**Source**
= = = =
Complete Chassis Manufacturing


oldgeek

Forum Member

Joined
Jun 1, 2022
Messages
1,018
Points
101
City
USA
Vehicle Year
94
Engine
2.3 (4 Cylinder)
Transmission
Manual

This company was making aftermarket panels and was getting requests for body panels for classic vehicles. So, they decided to jump full in and make complete chassis. The amount of work involved is boggling. The video maker gets into the ethics a bit.
 
I've seen some of these on Facebook reels. Seems like a good way to "salvage" something that's really too far gone.
 
My buddy "restored" his grandpa's Jeep CJ5 with a brand new tub that came from the Philippines. IIRC it was only like $2500 (looks like they are $3500+ now) and there were some weird quirks compared to the original but I was pretty impressed with it. His original one was maybe fixable but had a LOT of rust. I think if you are OK with making adjustments and modifications to make things fit, it's a really great concept. I just doubt you'll ever see any less common stuff - probably relying on junkyard donors indefinitely for a 75 Pontiac Bonneville or a 42 DeSoto sedan.

Hopefully their processes can make really high quality fitting parts, I have never been impressed with aftermarket body panels. One fender on my F150 was sort of too short... the front valance on my stepside truck has wrinkles around the turn signal light holes, a Ranger hood from Taiwan was really floppy and flimsy...etc... fit & finish is always lacking.
= = = =
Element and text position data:
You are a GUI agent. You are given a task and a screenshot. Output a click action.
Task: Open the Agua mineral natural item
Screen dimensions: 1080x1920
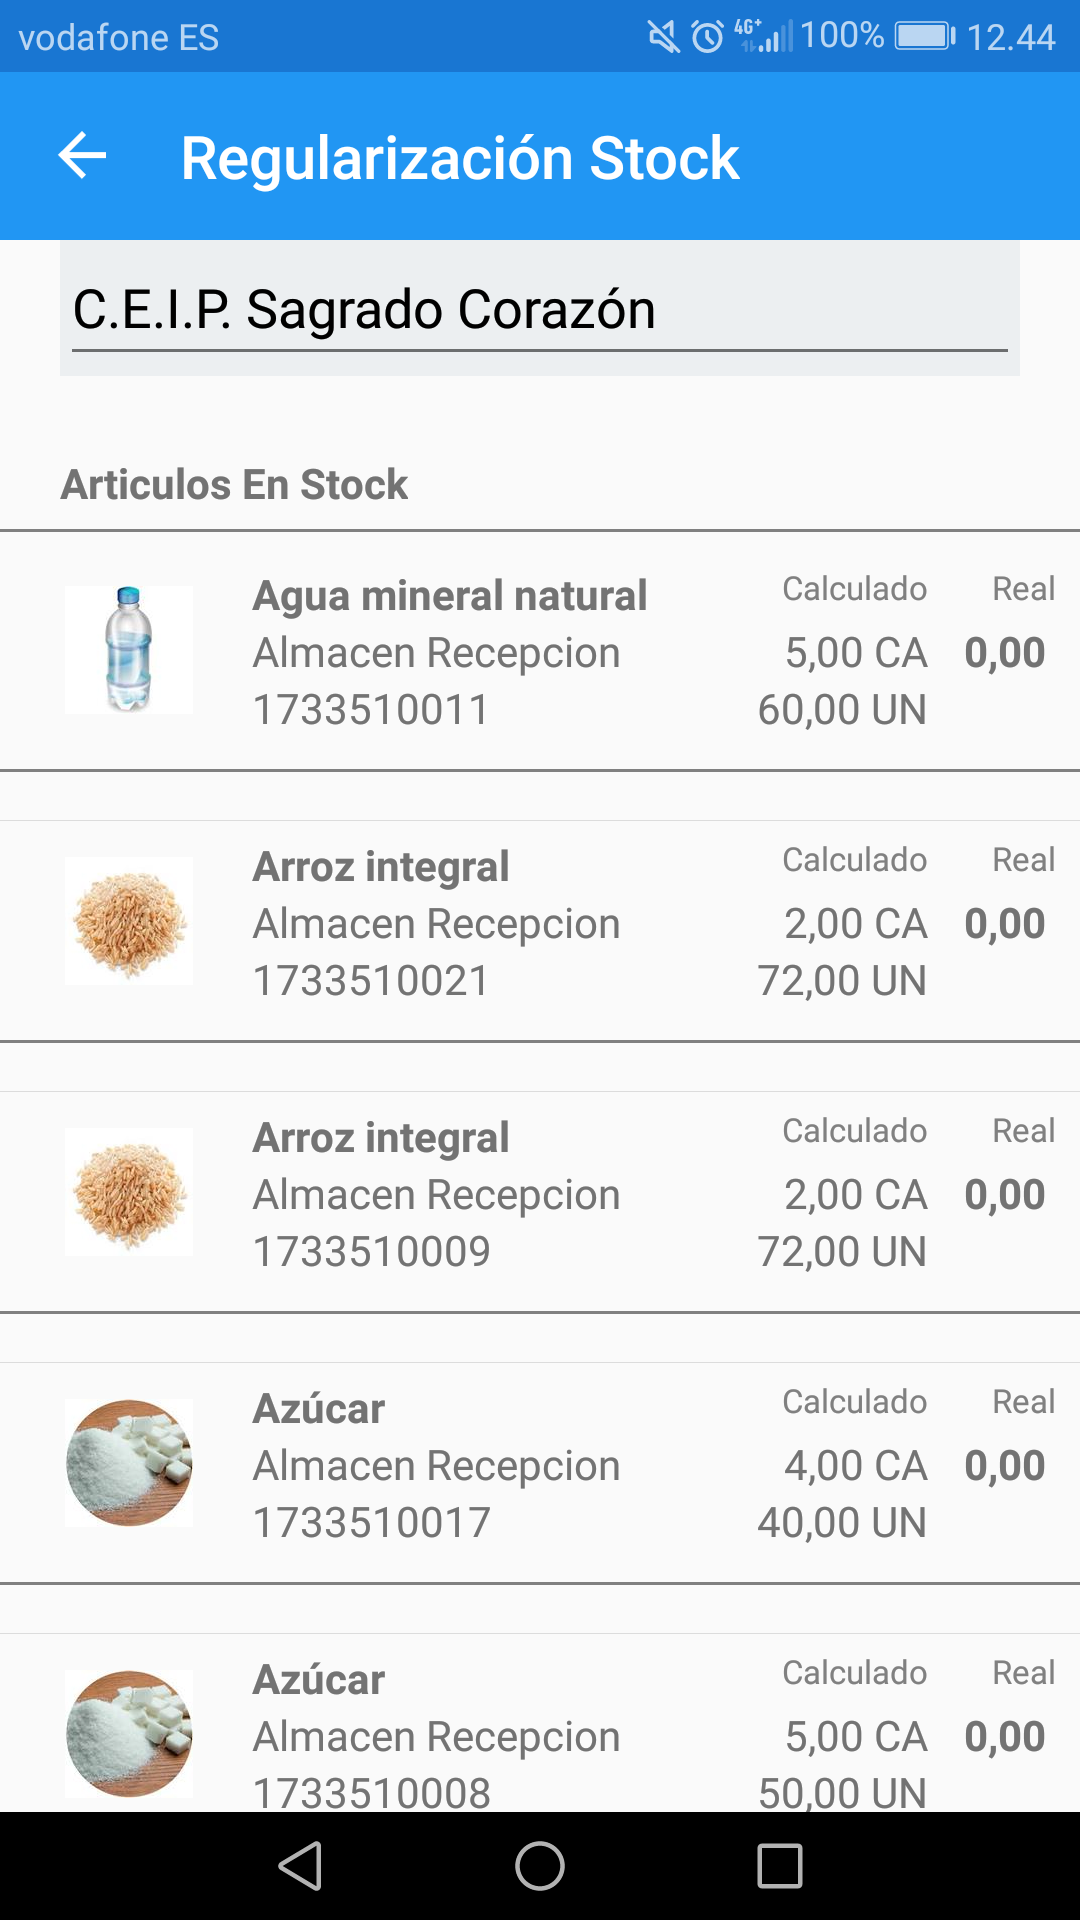coord(450,596)
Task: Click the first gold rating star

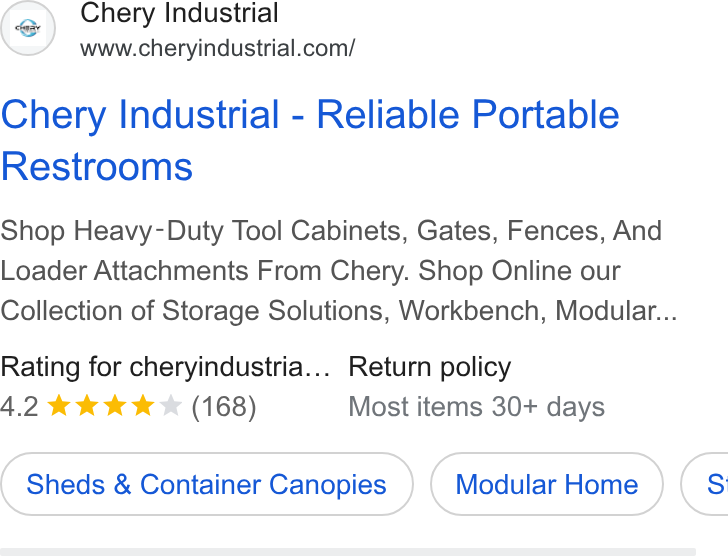Action: (x=59, y=406)
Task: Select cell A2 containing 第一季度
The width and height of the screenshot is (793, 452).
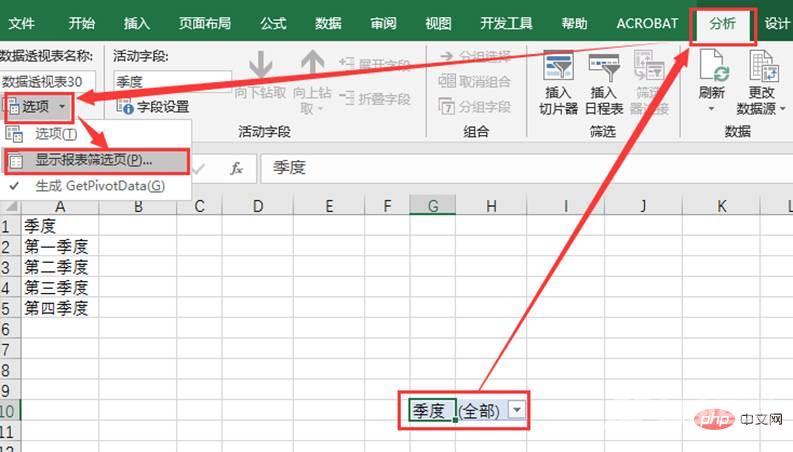Action: tap(60, 247)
= = = =
**Exercise requirements**
Copy the part of the chassis manufacturing thread starting at "Transmission" and ending at "too far gone.". Work only from the forum thread about chassis manufacturing.

**Answer to this exercise**
Transmission
Manual

This company was making aftermarket panels and was getting requests for body panels for classic vehicles. So, they decided to jump full in and make complete chassis. The amount of work involved is boggling. The video maker gets into the ethics a bit.
 
I've seen some of these on Facebook reels. Seems like a good way to "salvage" something that's really too far gone.